The Woodward collection includes his earliest known drawings, a series of pen and ink sketches produced when still in his teens, as well as a series of portraits of actors in Shakespearean roles from between 1782 and 1787. In this video, Lien and Mark have a look at some of them:
Depictions of the earliest balloon flights in England are also included, as are a number of preparatory drawings for his published caricatures. Here are some of the balloon pictures:
We have now added digital images of all the Woodward cartoons to our online catalogue. You can browse them by following this link – this takes you to an overview page showing each image’s file title, but you can then click on any given entry to see the full description and a thumbnail image. If you click on the thumbnail image, you will see your chosen cartoon in all its full-screen glory. To search within the collection, click on Advanced Search, then use a keyword or two in conjunction with the reference D5459* (don’t forget the asterisk). I tried using the word “clown” in the title field and got a single image of a clown – if you try the same thing, you may see why some people have nightmares about them!
During his brief career Woodward collaborated with some of the best known caricaturists of the day in order to produce his prints, and the collection includes examples of work produced in conjunction with Thomas Rowlandson, Isaac Cruikshank and Thomas Newton.
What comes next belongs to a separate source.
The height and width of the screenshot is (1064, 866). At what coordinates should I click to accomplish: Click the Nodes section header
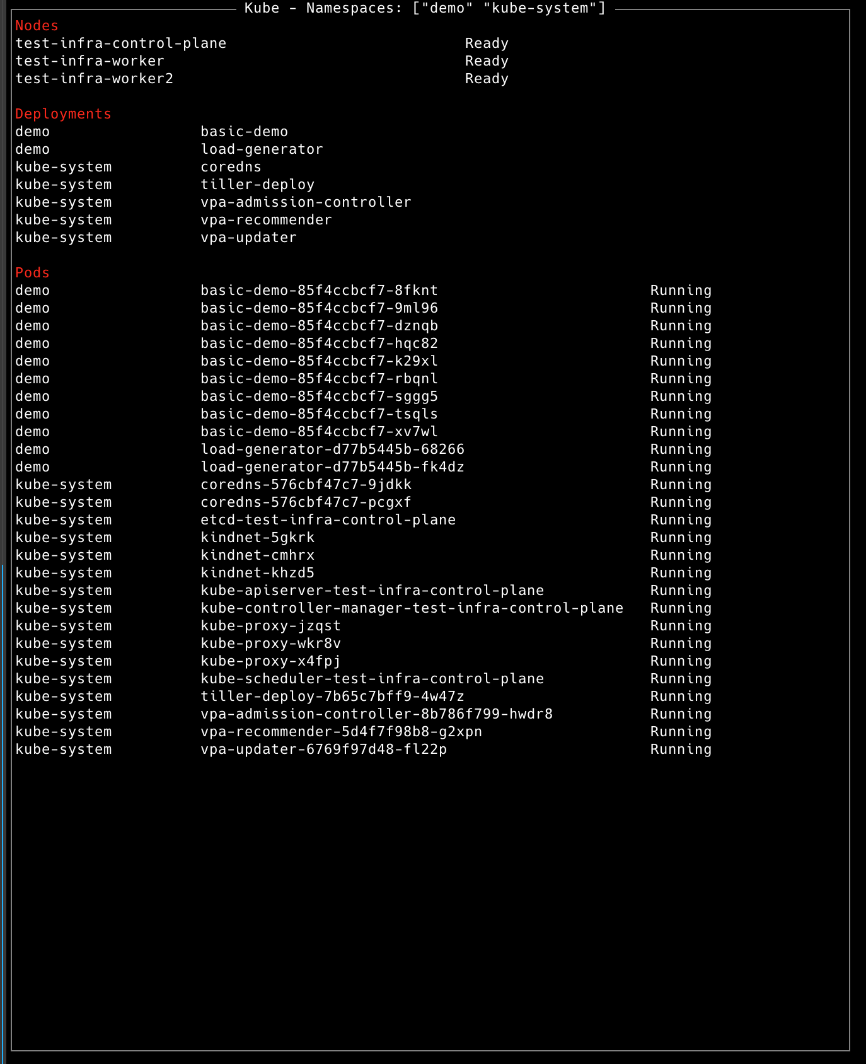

Woodward was more interested in the humour to be found in everyday life than in high politics and his caricatures provide a fascinating insight into the tastes and fashions of 18th century England.
As our Senior Conservator Lien explains in the video, she nominated the Woodward collection as one of Derbyshire Record Office’s 50 Treasures after being introduced to the archive during her job interview. ‘There was this massive heap of dirty and damaged prints, drawings and watercolours lying on a table and I was asked what I would do with them…we certainly ended up doing all the work I’d suggested.’